--- RECORDED DATA Enclosed Below ---

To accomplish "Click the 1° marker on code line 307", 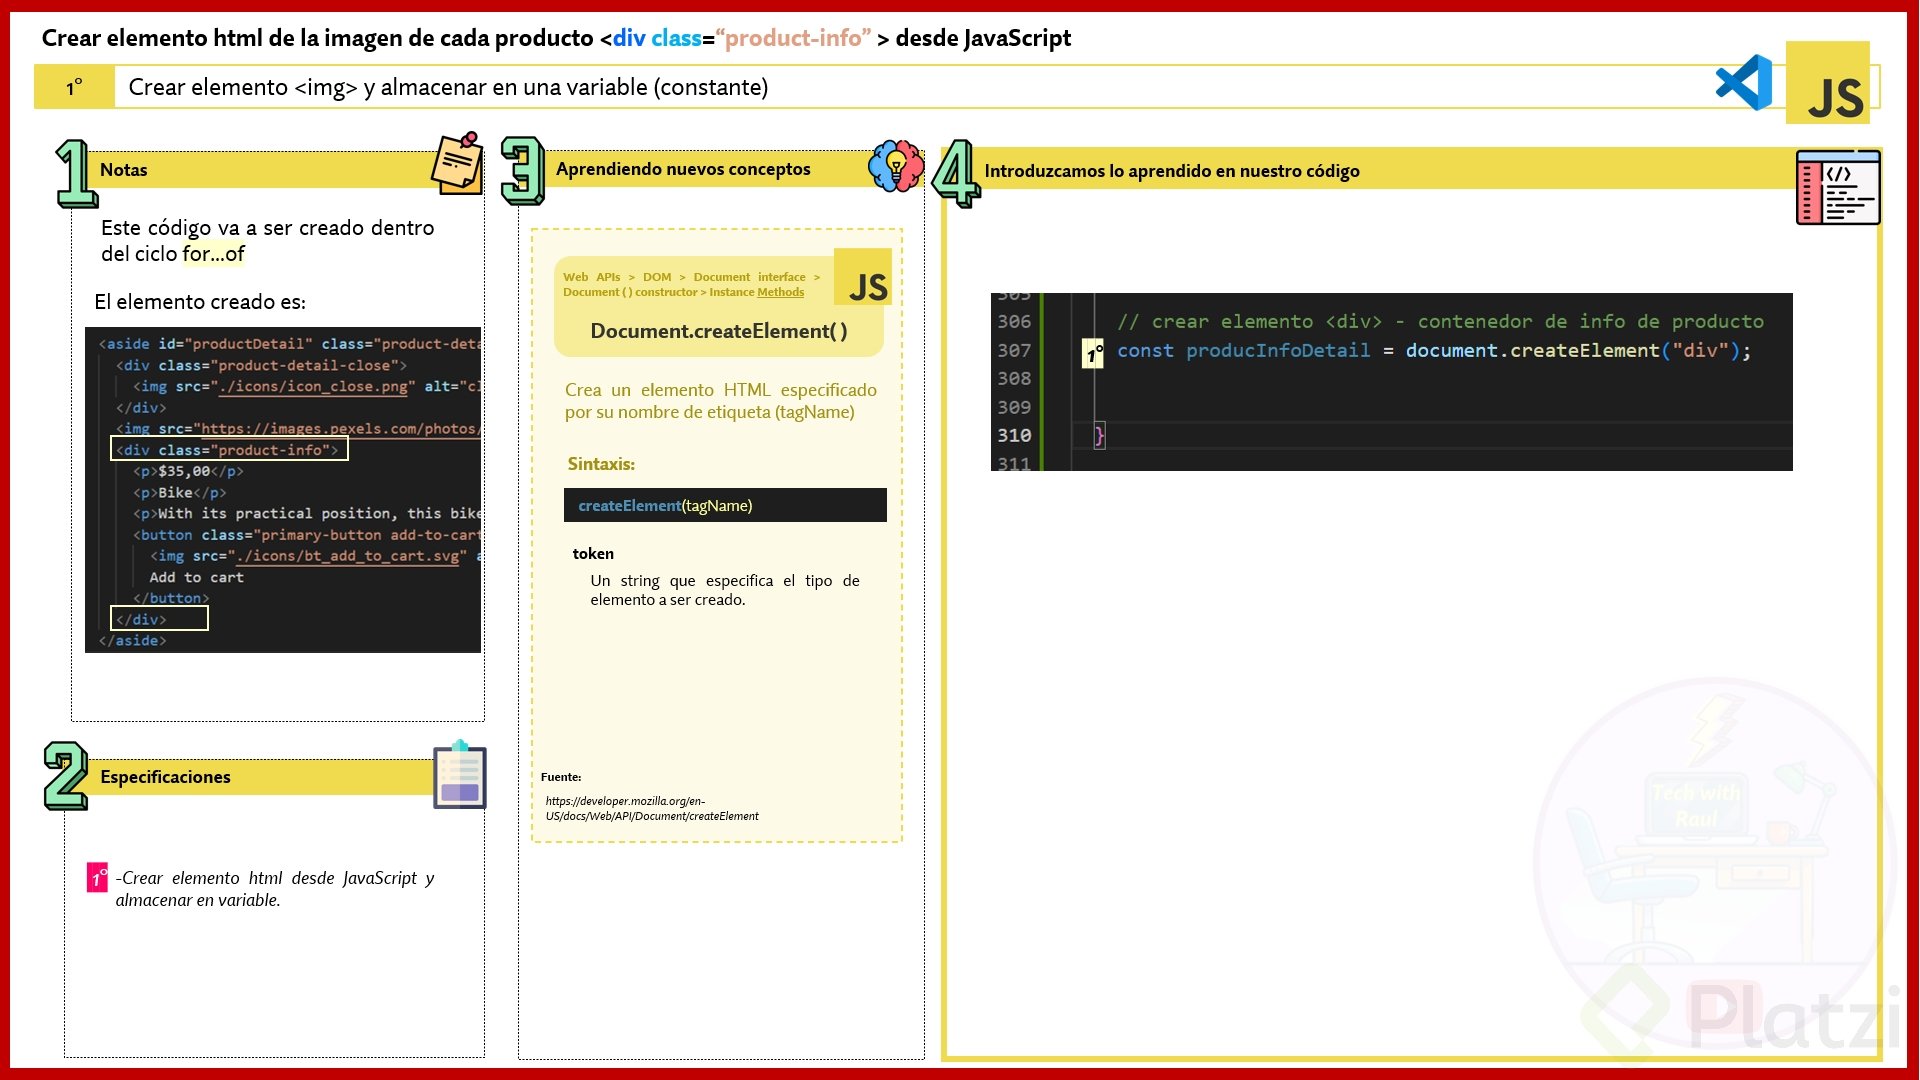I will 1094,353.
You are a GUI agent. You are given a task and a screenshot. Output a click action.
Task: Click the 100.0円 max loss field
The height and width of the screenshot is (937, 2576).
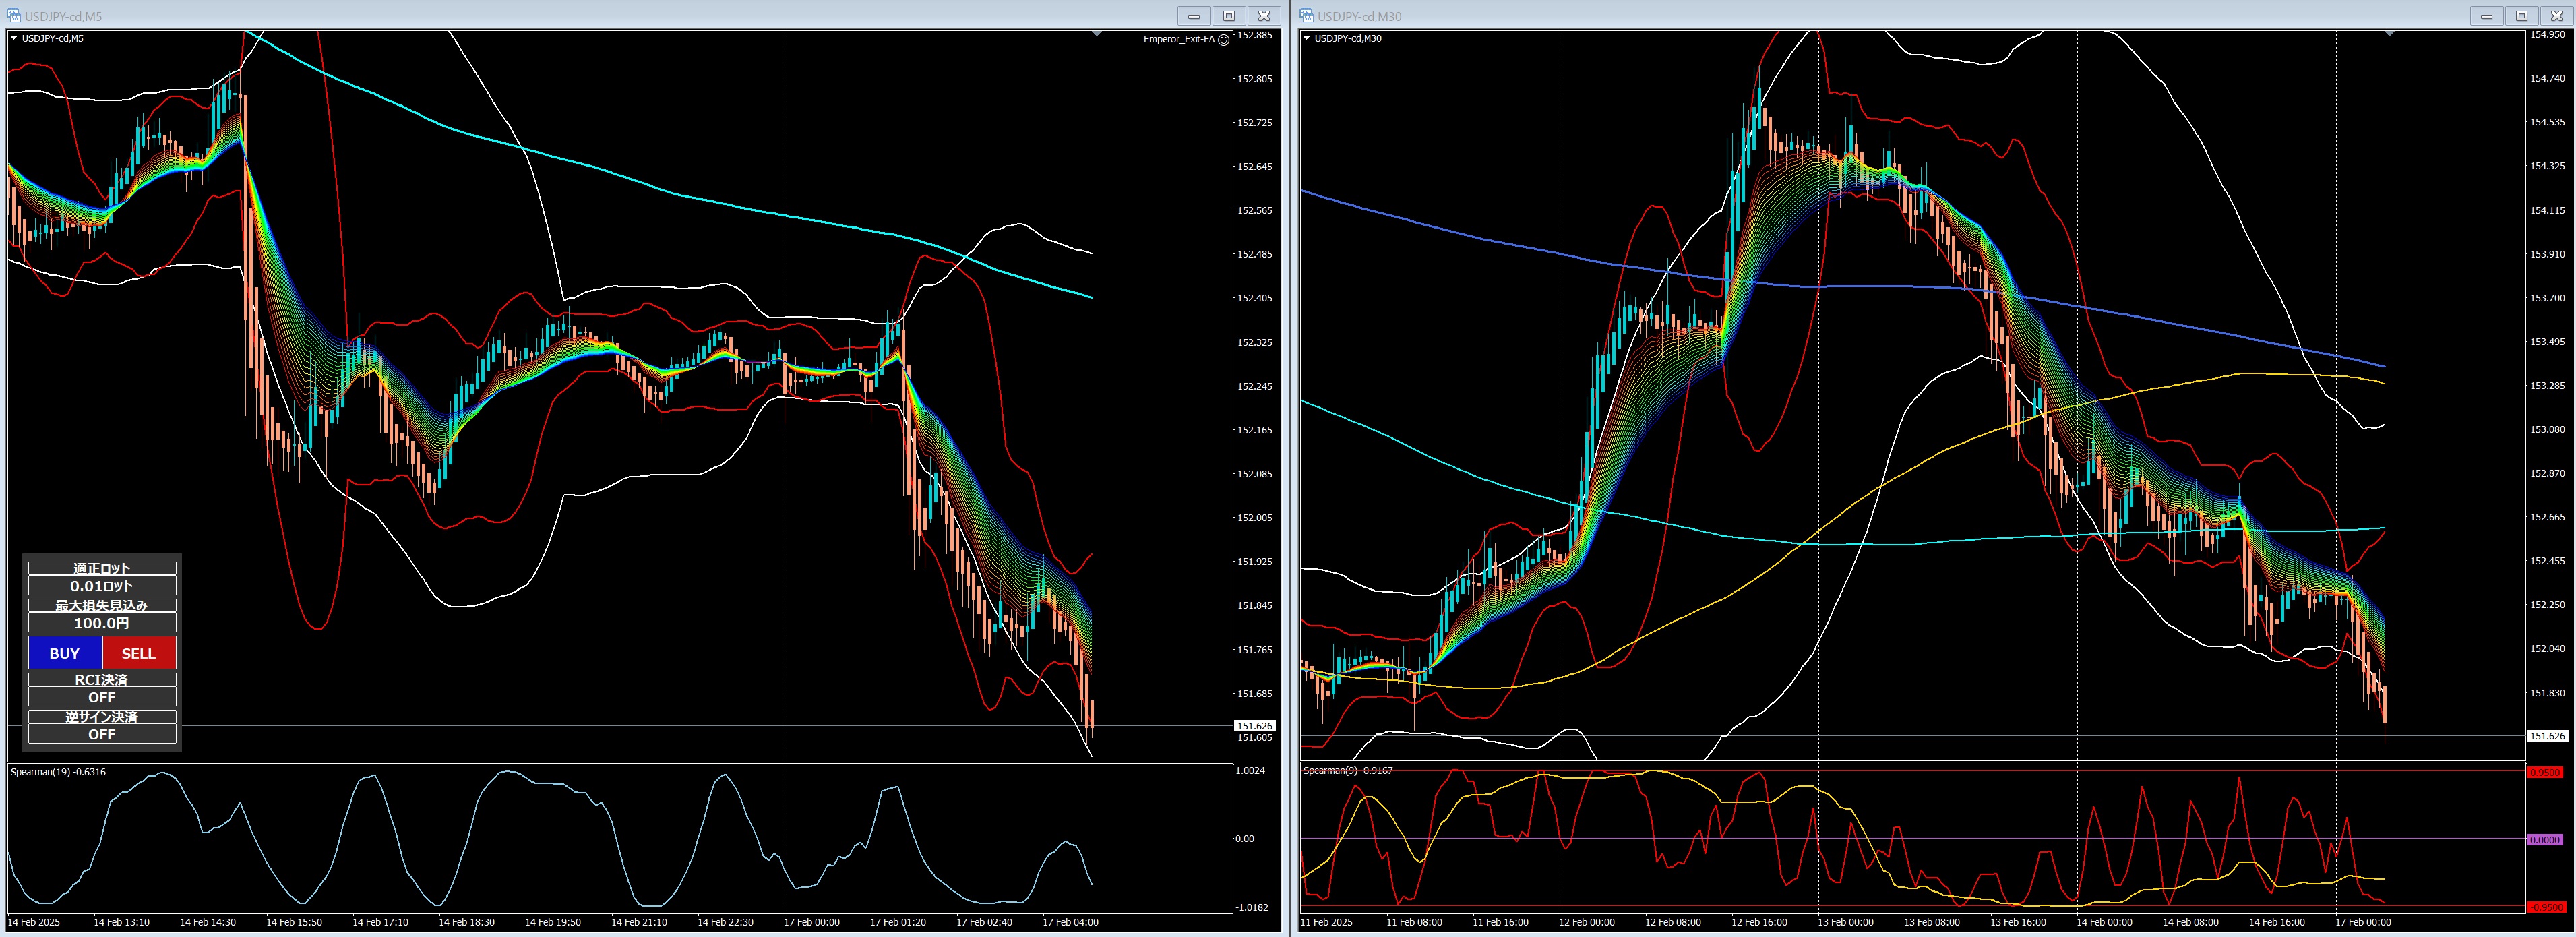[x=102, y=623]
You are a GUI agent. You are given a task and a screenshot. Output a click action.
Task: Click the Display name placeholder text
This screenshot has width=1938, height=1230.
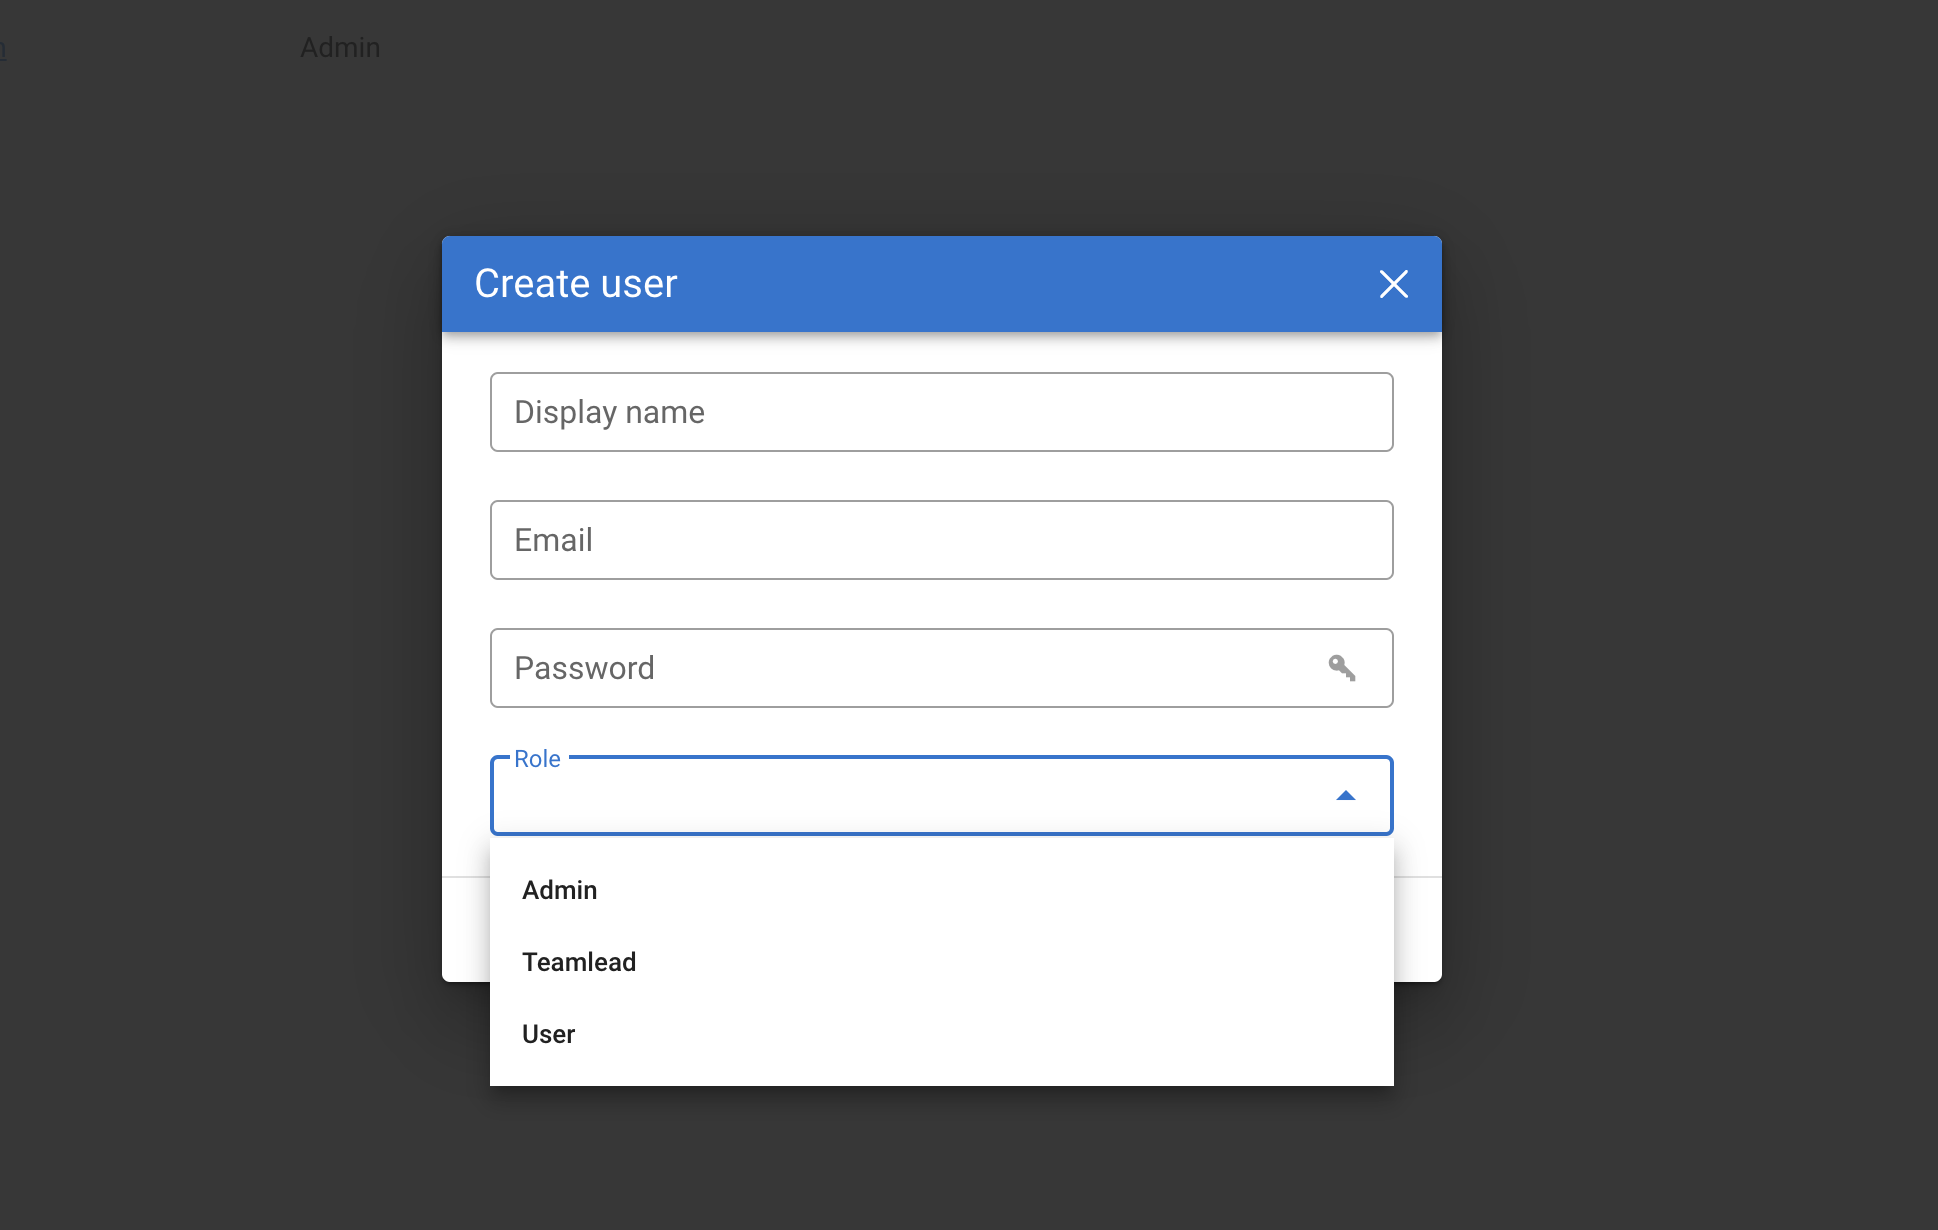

--- End of Enclosed RECORDED DATA ---

TRY IT:
Retype verbatim only the lines beginning with the line that contains "The height and" and ending with the last line of the listing above; pictures are to be excluded.

EXERCISE OUTPUT:
The height and width of the screenshot is (937, 2576).
[x=102, y=623]
You are a GUI agent. You are given a task and a screenshot. Output a click action.
Task: Click the Display name placeholder text
This screenshot has width=1938, height=1230.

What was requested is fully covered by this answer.